◆ Work task:
Beginning at the line that holds "The height and", transcribe each line exactly through the end of the records, and leave any pictures out.

◆ Input data:
########

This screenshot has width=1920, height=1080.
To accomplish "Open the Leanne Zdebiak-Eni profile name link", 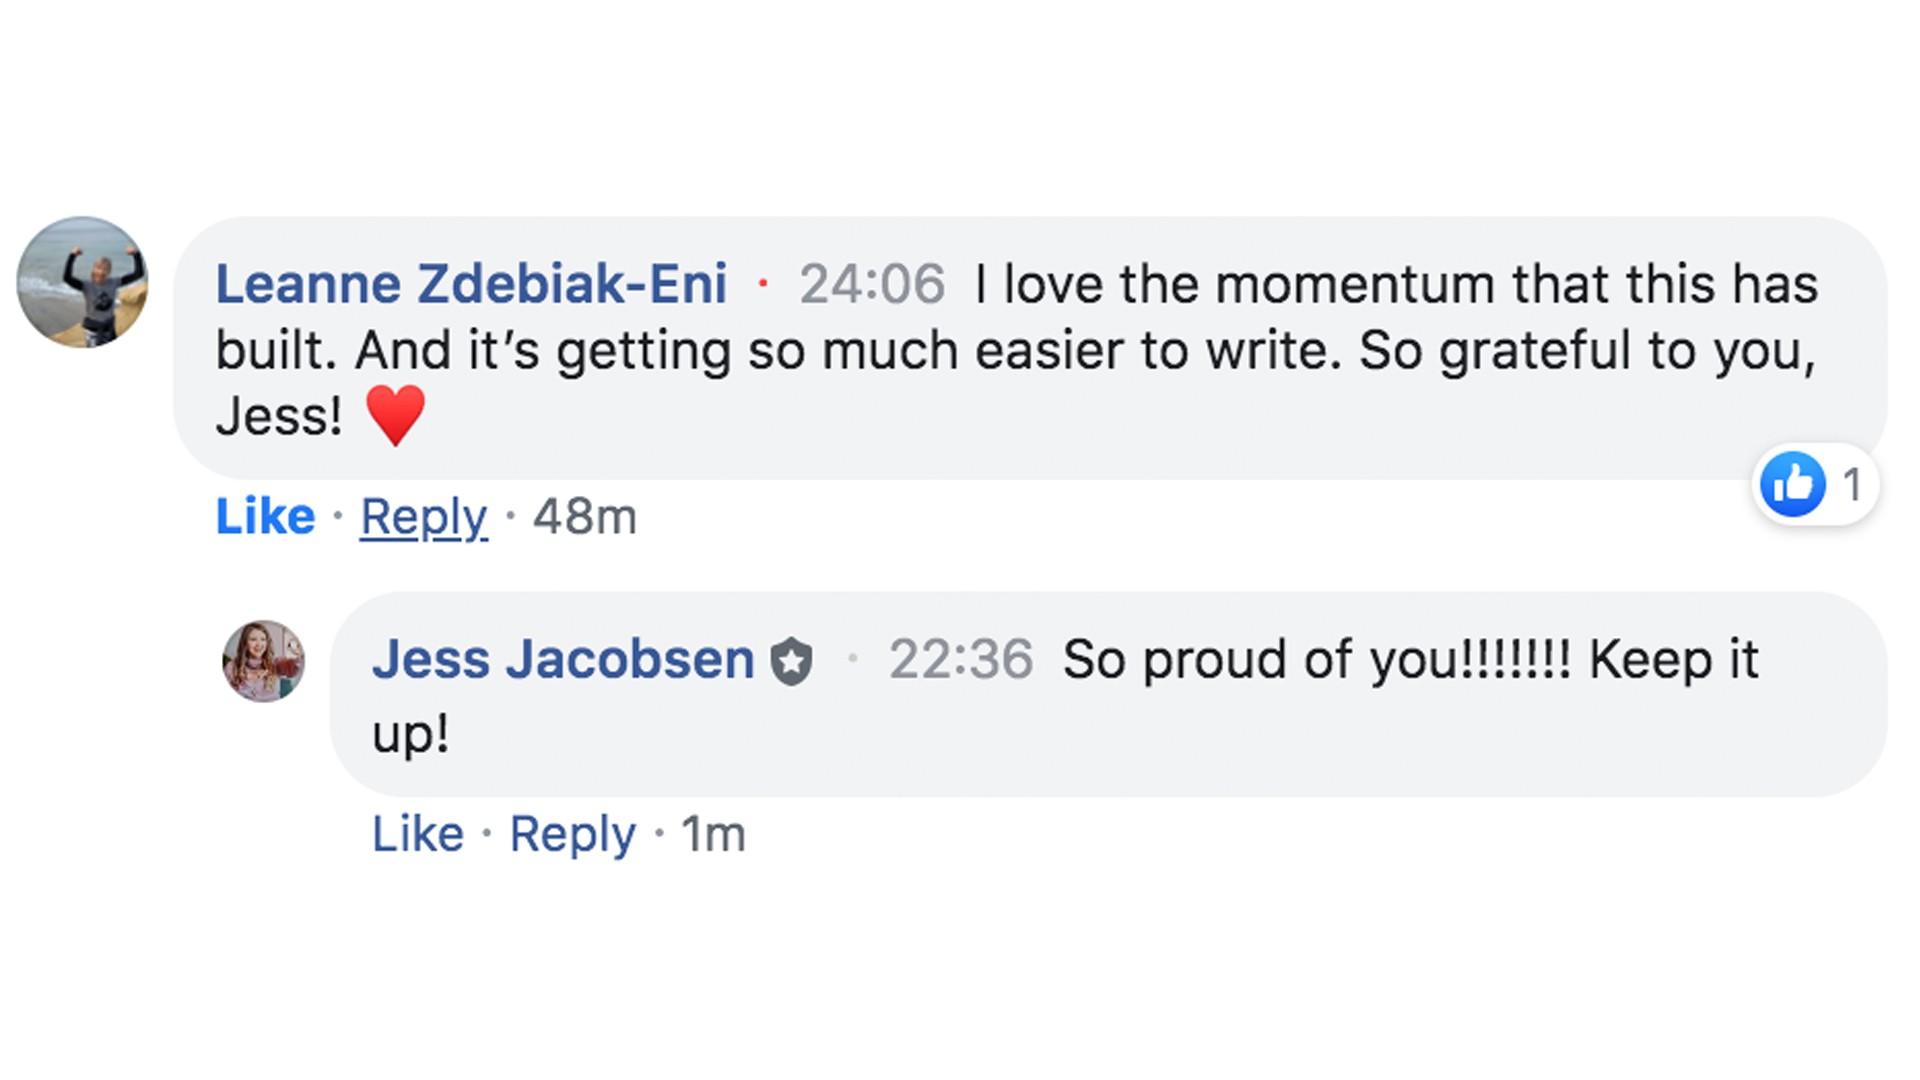I will pyautogui.click(x=471, y=284).
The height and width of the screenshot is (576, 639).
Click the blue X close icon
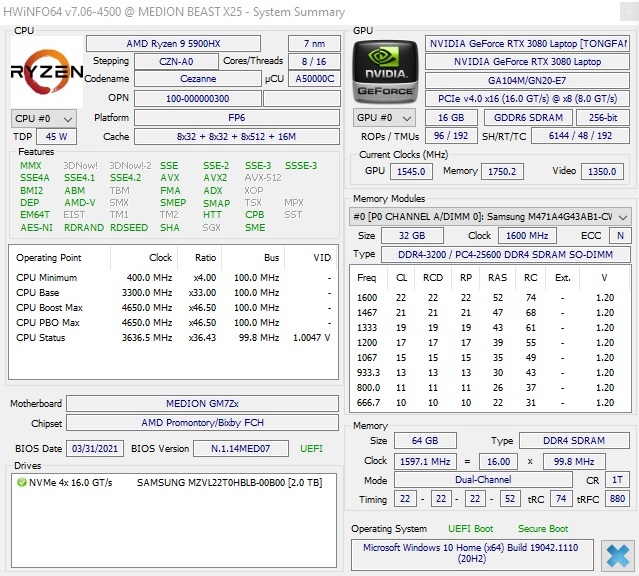tap(618, 554)
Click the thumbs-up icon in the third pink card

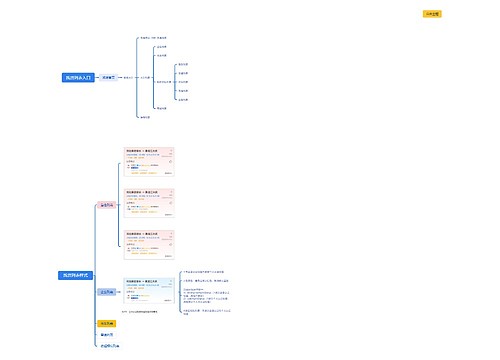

########

◆ Problem solution:
The height and width of the screenshot is (576, 639).
Click the blue X close icon
tap(618, 554)
Click the thumbs-up icon in the third pink card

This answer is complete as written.